We have had to do an analysis of a system, wherein we used EnCase 6.13. Due to the complexities of the case, we were only able to retain reports exported from EC. Our time doing analysis was also very limited, so now we're working after the fact to try to consolidate our findings.
The file list shows multiple entries under Lost Files, wherein the entire file name is a string of the character 'z'. This ranges from zz upwards in the number of characters. Some file names are several strings of z (ie, zzzzzzz.zzzzzzz). Some file extensions are also a string of z (from 2 to 4 in length).
Has anyone seen this before?
If so (or if not), any ideas on a potential cause?
TIA,
LM
This may be an indication of file/disk wiping software. I would look for evidence of these types of programs.
That was one of the parameters of the investigation.

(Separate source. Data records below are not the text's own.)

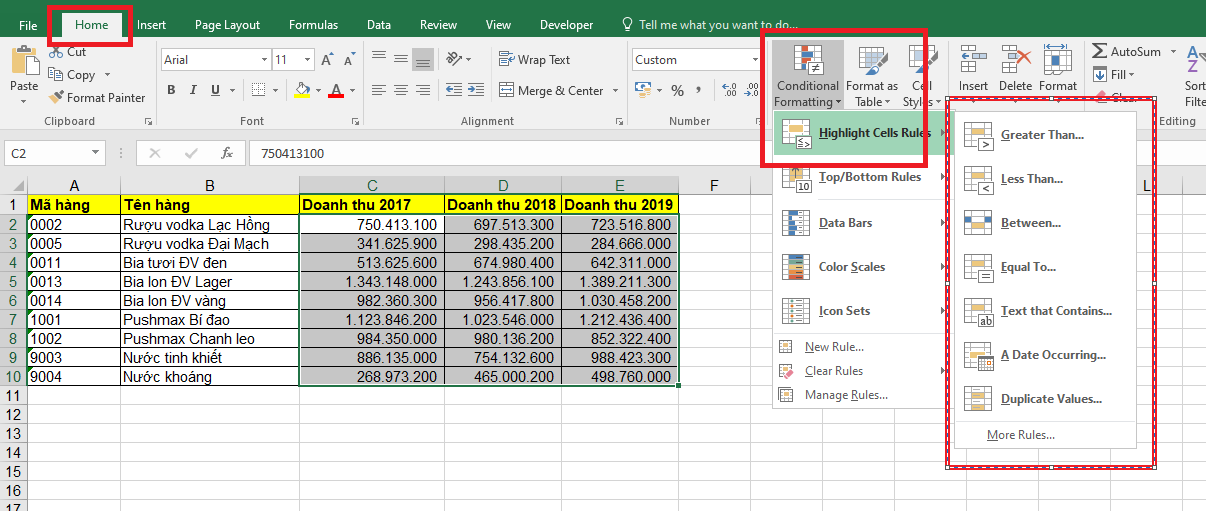The image size is (1206, 511).
Task: Open the Custom number format dropdown
Action: tap(755, 60)

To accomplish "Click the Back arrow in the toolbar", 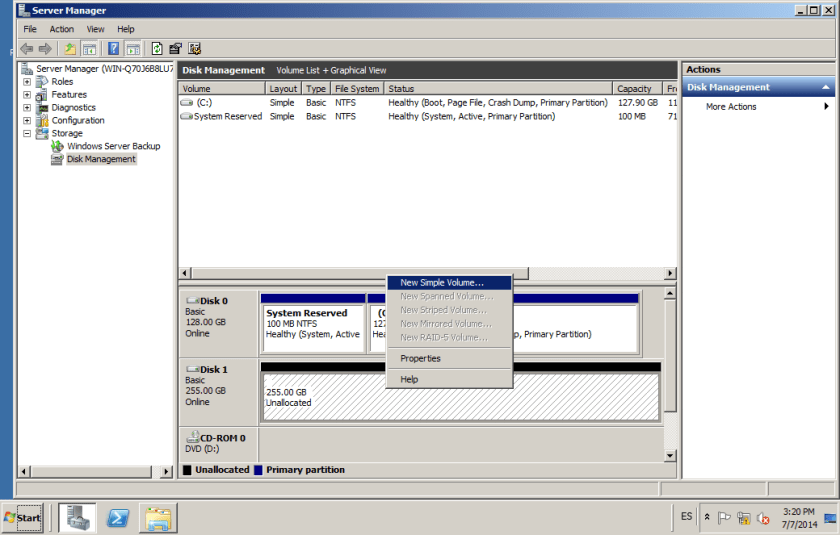I will [27, 48].
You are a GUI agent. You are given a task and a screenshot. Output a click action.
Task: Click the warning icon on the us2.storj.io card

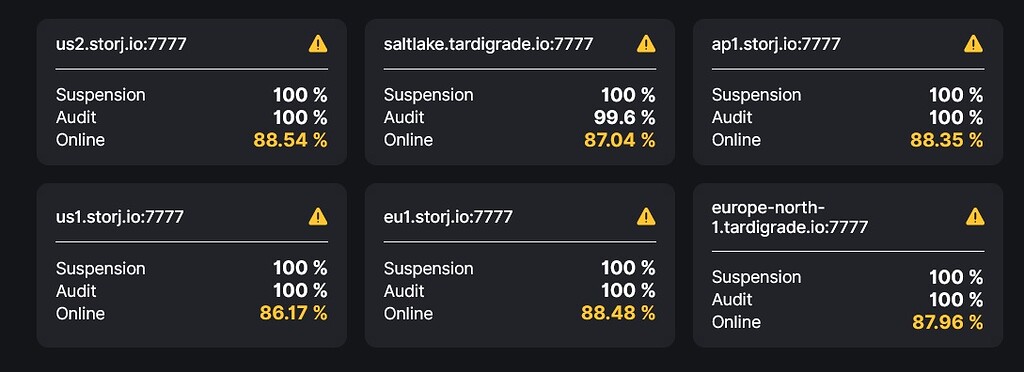pyautogui.click(x=318, y=44)
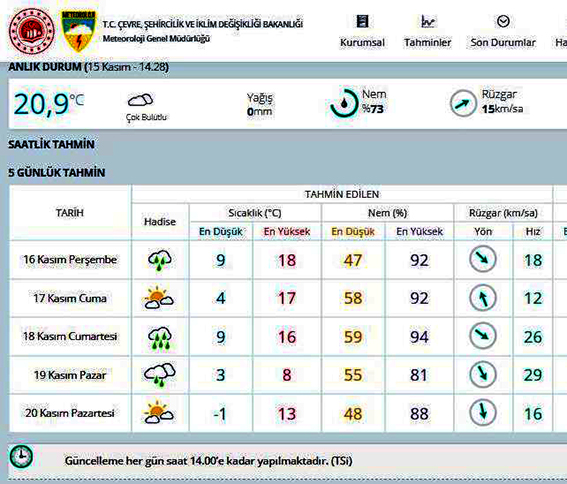Screen dimensions: 567x484
Task: Click the Kurumsal building icon
Action: pos(362,21)
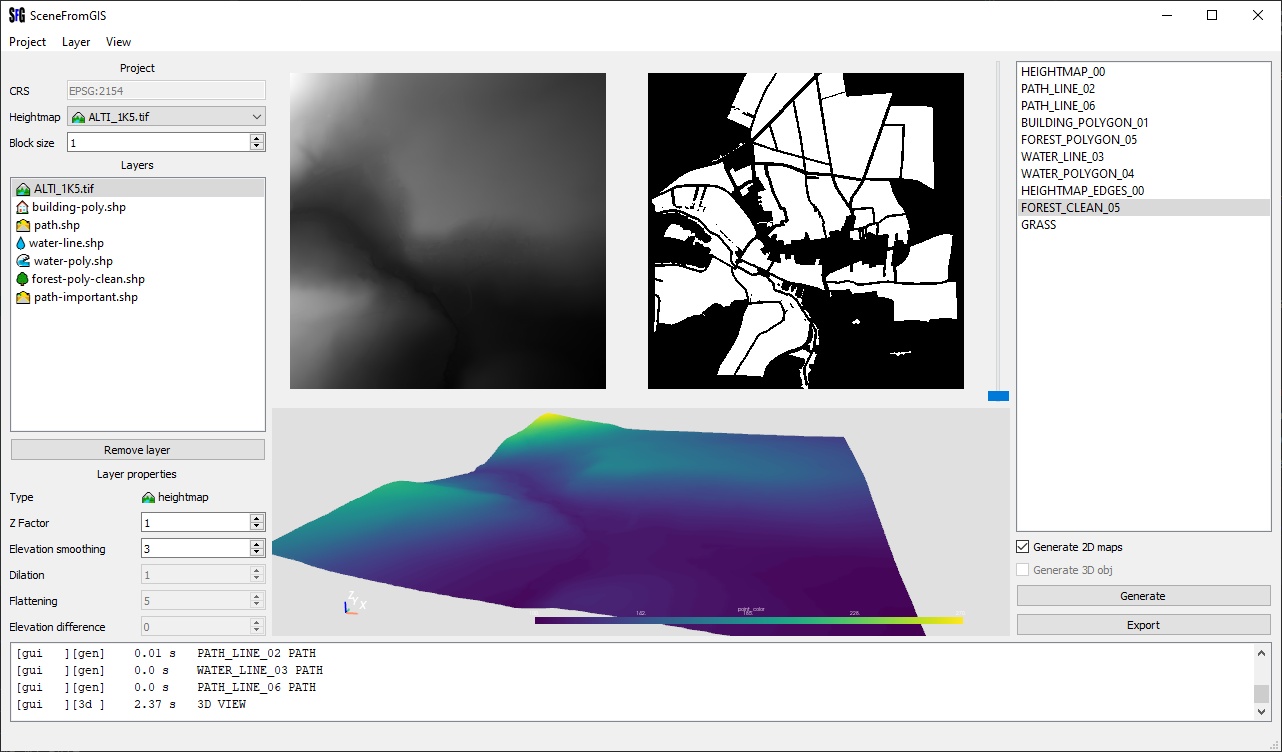Click the water-line.shp droplet icon
Screen dimensions: 1282x752
tap(21, 243)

We did review installed/uninstalled applications and came up with nothing.
We do know that someone ran regedit recently, and around the same time (same session) opened a command prompt. Could be indicative of some nefarious action, but certainly not conclusive.

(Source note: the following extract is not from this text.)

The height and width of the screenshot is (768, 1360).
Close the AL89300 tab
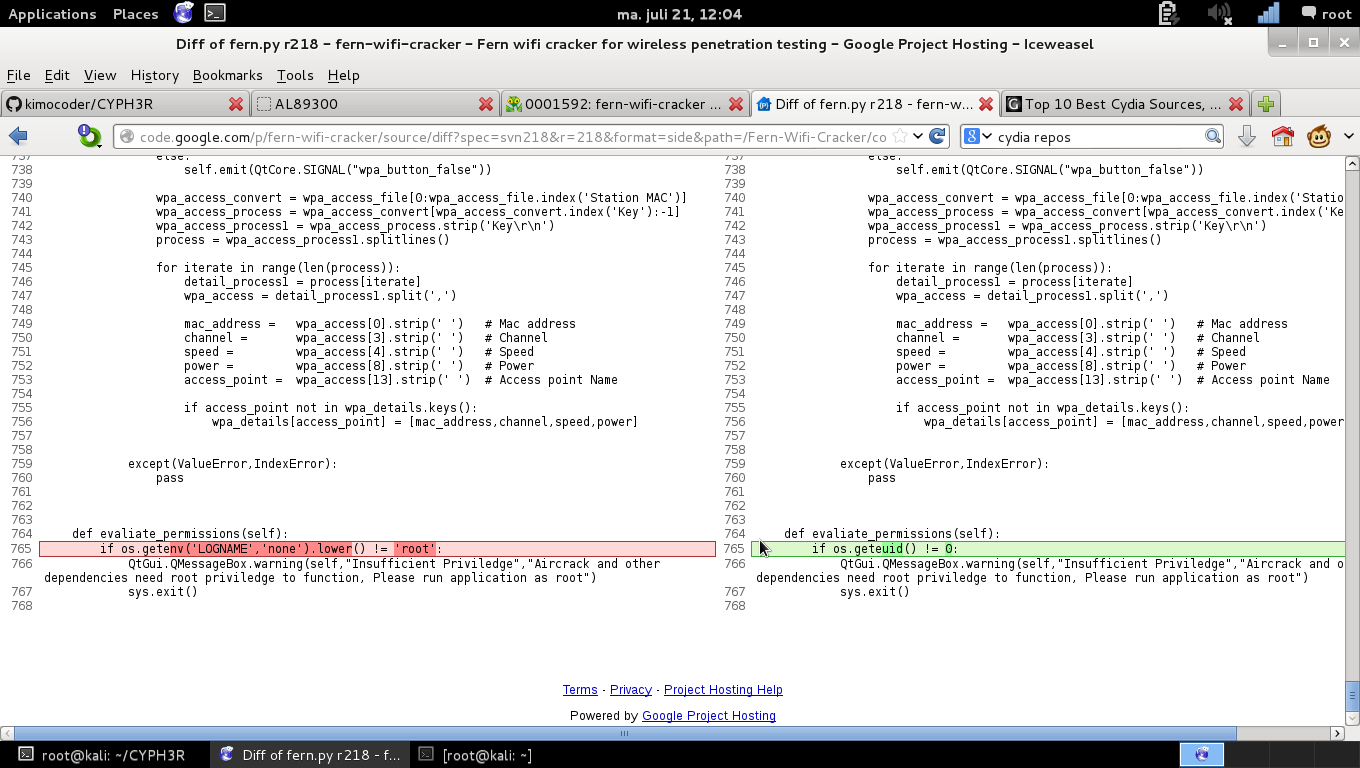click(486, 104)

In regard to wiping software, have you seen any that default to a file-name overwrite with z? Almost sounds like a Linux type of scenario…
LM
I have recently seen the same string in the file name of zzzzzzzzzzzzzz zzzzzzzzzzzz zzzzzz I did locate a program called "evidence nuker"
Look into CCleaner.
It could be it if I remember it uses Z's.

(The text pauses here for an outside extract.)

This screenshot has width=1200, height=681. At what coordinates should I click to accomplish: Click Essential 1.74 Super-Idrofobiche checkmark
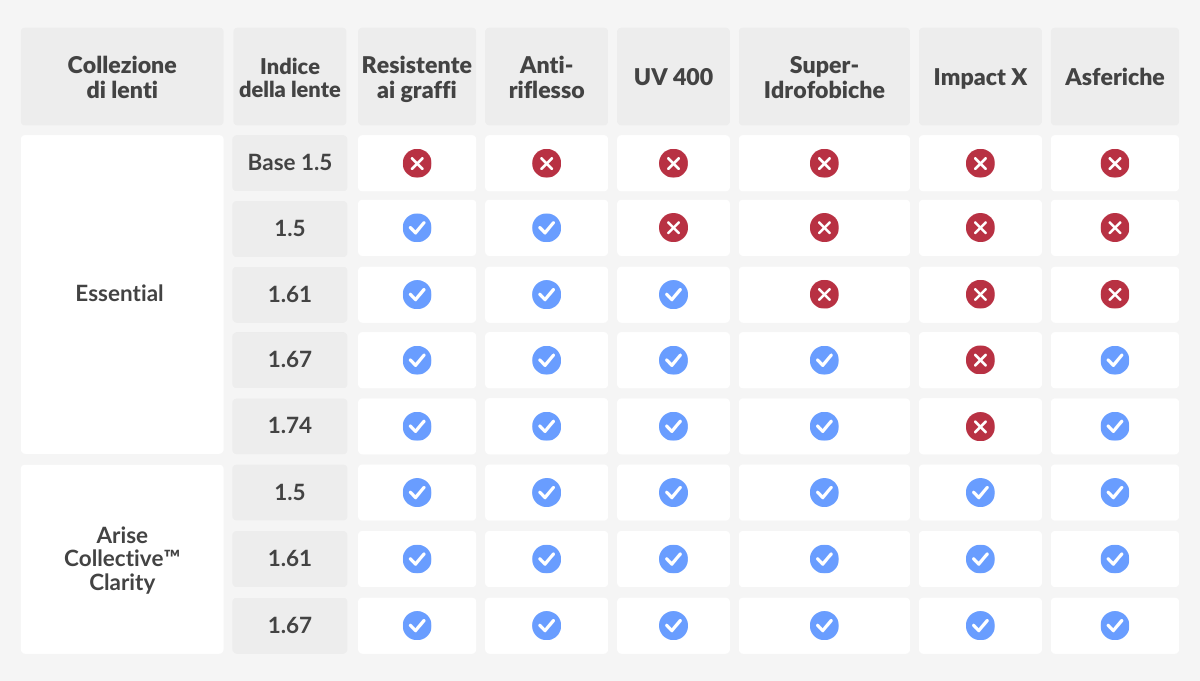click(x=823, y=427)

Hmm, I do certainly see very similar outcome by running CCleaner, thanks for that tidbit.
I'll look into Evidence Nuker as well.
Thanks!
LM
Could be sdelete
To overwrite file names of a file that you delete, SDelete renames the file 26 times, each time replacing each character of the file's name with a successive alphabetic character. For instance, the first rename of "foo.txt" would be to "AAA.AAA".
It runs from as a commandline exe, so you don't need to install it.